Mr Ayal emphasized that the risk for France was that Britain could be left in a worse position than it was at the fishing table, and that other EU member states were blaming France for the collapse of the talks.
He warned, however, that “the feeling that pervades Paris [is] They can still maintain European commitment to hold down Britain, and Britain will agree to a final repression. “
The prime minister emphasized the need to focus on France, and said that it was even more important now with the crisis over whether to have France deal with them. More this gambling. This is the main problem, the difficulty that the Prime Minister has.
Mr Yale said “it was always the case that the French would pull back the commission” and described how France had been able to handle the European Union.
“All I can say is that for the French, the EU is a gift that allows them to put pressure on other countries, and it’s not always – always, but often – just to equip the French national interest as the EU’s interest.” Gives the opportunity. “
One of the main mistakes of the arguments, he argued, was to focus on diplomacy in an attempt to influence Germany.

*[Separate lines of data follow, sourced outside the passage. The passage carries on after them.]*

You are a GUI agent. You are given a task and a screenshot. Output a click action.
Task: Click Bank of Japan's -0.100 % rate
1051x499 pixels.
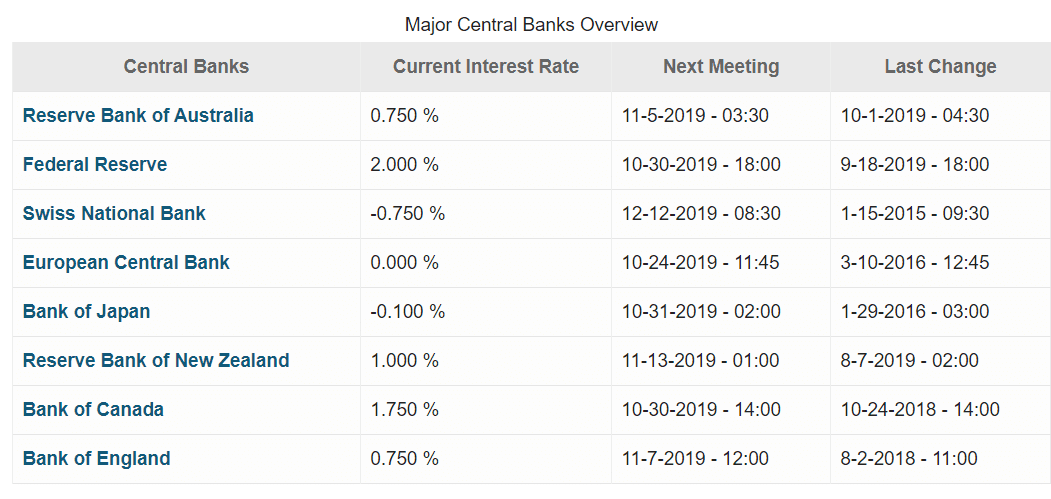tap(408, 311)
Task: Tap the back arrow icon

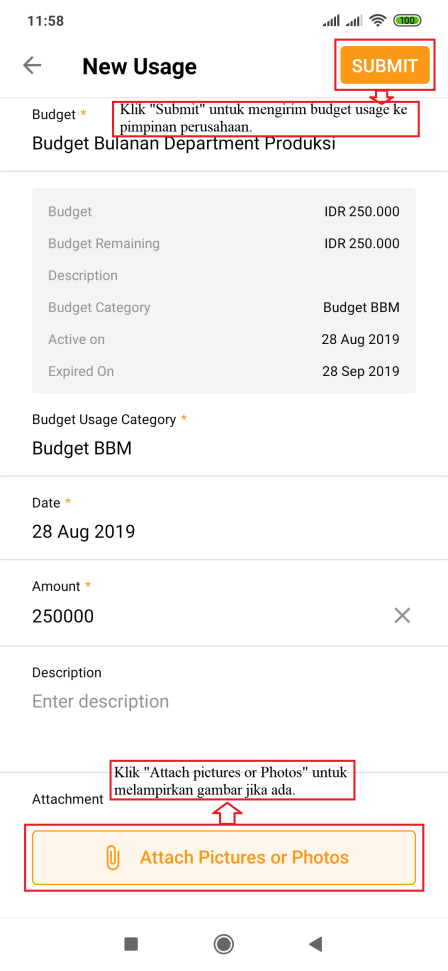Action: pyautogui.click(x=32, y=65)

“The curiosity of the British position is that repeatedly the prime ministers – Theresa May and Boris Johnson – both wanted Germany to ease the pressure on the French,” he said. “[They] The Germans believed that they would somehow pull a rabbit out of the hat, putting pressure on the French.
“[The] The British hopes were always misplaced because at the end of the day there were other accounts among the Germans that prevented them from putting too much pressure on the French. “
Describing how the Reymanners have undermined Britain’s negotiating position, he said: “The problem facing British prime ministers over the last four years is that there are so many voices in London who believe that the decision to leave the EU should be the opposite. [it] Encourages foreign leaders to believe that you can take Britain further. “
Although the European Commission has formally negotiated on behalf of all two member states, Mr Ayal said there had been an event since 2016 when it was “very clear” that the French were either behind the rejection of a compromise proposal or had actually increased pressure on the British. Further complicates “.

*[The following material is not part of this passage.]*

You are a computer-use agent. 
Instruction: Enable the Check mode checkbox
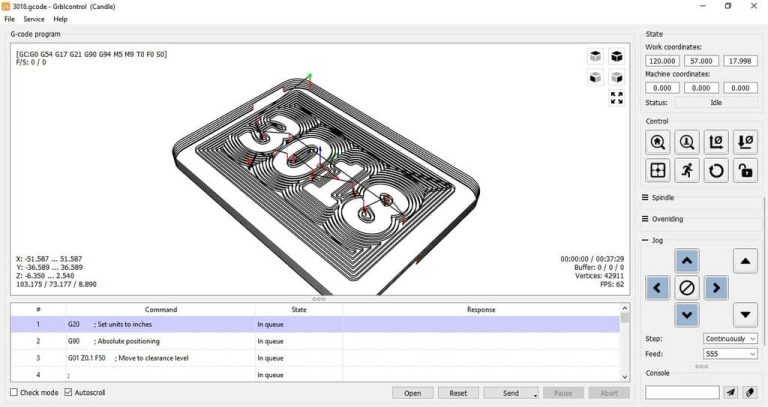click(14, 392)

He argued that it would be impossible for any British Prime Minister to agree to the “level playing field” sought by the EU and to commit to the UK to meet European rules.
He said: “I mean, this is the final blank check in every possible way … Brexit has happened.

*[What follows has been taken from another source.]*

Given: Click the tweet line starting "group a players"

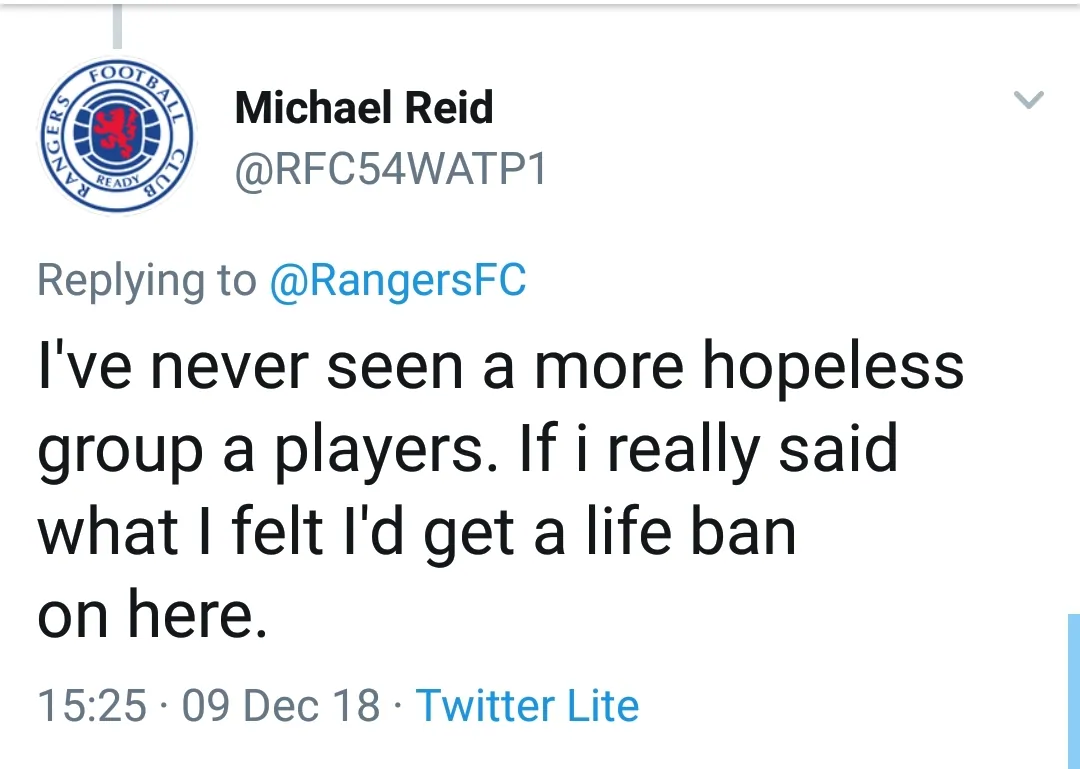Looking at the screenshot, I should [x=467, y=450].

“We are where we are. I do not see any British Prime Minister being able to accept such an objectionable claim that you are basically saying ‘I will abide by whatever you decide in the next 20-30 years’.
Looking at the end, he said: “The question is whether both sides have decided to stop this game of chicken and instead rely on the Prime Minister being able to convince everyone that he is ready to bite at the end of the day? Bullets and the collapse of the whole discussion. “
Mr Yale claimed that “no one wants a complete breakdown of negotiations” and said that Poland and Germany could “ultimately violate” with France.
He suggested that there could be a compromise on fishing so that French fishermen could be caught in British waters only after the French presidential election in April 2022.
However, he has no doubt about the high level of negotiations.
“The problem is, it’s really like a Russian roulette game where everyone is pulling the trigger in the hope that the bullet won’t blow your brain,” he said.